Validation

The OCO team is currently developing techniques that will verify the observations of column averaged dry air mole fraction (Xco₂) acquired from space. Ground based Fourier Transform Infrared Spectrometers (FTIRs) will acquire precise and accurate measurements of Xco₂ from a variety of locations. Very precise laboratory instruments will provide detailed characteristics of spectrographic lines of O₂and CO₂ to the precision required for proper interpretation of the acquired atmospheric spectral measurements. In addition, the OCO project will support the acquisition of in situ observations of the CO₂ mixing ratio from flasks, tall towers, and aircraft. Research scientists will employ all of these sources of information to calibrate, verify and improve the accuracy of the OCO space-borne measurements of Xco₂.

In situ Observations
In situ CO₂ measured from surface sites and aircraft will play a vital role in the validation of Xco₂ measured from space. Among the merits of these observations are:

• the ability to obtain high absolute accuracy
• the ability to profile vertical variability from aircraft
• the ability to measure horizontal variability from aircraft
• the ability to capture sampling biases over long time periods
• an insensitivity to the effects of airborne aerosols

To ensure their applicability for the validation of OCO data, the ground-based FTIR observations will measure the same absorption bands at a much higher spectral resolution and record measurements with very similar vertical sensitivity.

Laboratory Spectroscopy
Improved measurements of the positions, the strengths, the widths, and the shapes of the O₂ and CO₂ spectral lines are essential both to interpret the data collected by the OCO instrument as well as to meet mission precision requirements. The current state-of-the-art absolute accuracy of CO₂ and O₂ intensities is 1% or better. The OCO instrument will require accuracies of 0.2% or better.

Members of the OCO science team will record high quality spectra of O₂ and CO₂ using the 1-m Fourier Transform Spectrometer (FTS) from the McMath-Pierce solar telescope facility at the summit of Kitt Peak in Arizona.

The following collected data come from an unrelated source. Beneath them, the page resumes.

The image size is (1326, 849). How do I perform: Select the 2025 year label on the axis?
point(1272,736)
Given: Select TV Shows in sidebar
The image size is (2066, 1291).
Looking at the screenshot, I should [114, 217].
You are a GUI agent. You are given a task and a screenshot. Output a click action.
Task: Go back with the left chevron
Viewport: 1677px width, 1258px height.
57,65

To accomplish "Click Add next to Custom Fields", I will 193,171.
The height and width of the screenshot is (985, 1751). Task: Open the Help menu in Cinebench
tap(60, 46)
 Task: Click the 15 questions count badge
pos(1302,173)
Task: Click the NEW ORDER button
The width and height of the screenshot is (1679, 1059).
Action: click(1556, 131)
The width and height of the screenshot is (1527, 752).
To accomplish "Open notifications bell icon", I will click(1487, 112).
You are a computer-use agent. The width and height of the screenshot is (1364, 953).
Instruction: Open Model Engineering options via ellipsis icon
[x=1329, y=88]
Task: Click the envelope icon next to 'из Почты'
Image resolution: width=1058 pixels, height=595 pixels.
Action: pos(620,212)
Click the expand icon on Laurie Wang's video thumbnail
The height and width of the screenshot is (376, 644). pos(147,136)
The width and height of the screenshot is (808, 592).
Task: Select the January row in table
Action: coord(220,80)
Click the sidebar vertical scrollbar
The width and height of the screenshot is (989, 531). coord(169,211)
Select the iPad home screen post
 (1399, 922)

OCO science team members will incorporate the following data into their investigation in order to retrieve the required CO₂ and O₂ spectral line information at Kitt Peak:

• accurate knowledge of gas conditions from mass-spectrometry calibrated CO₂ samples,
• accurate pressure and temperature measurements,
• a large number of spectra under a range of measurement conditions,
• high signal to noise ratio spectra through use of linear detectors and long integration times, and
• retrieval procedures that use accurate instrument models and detailed theories based on molecular physics.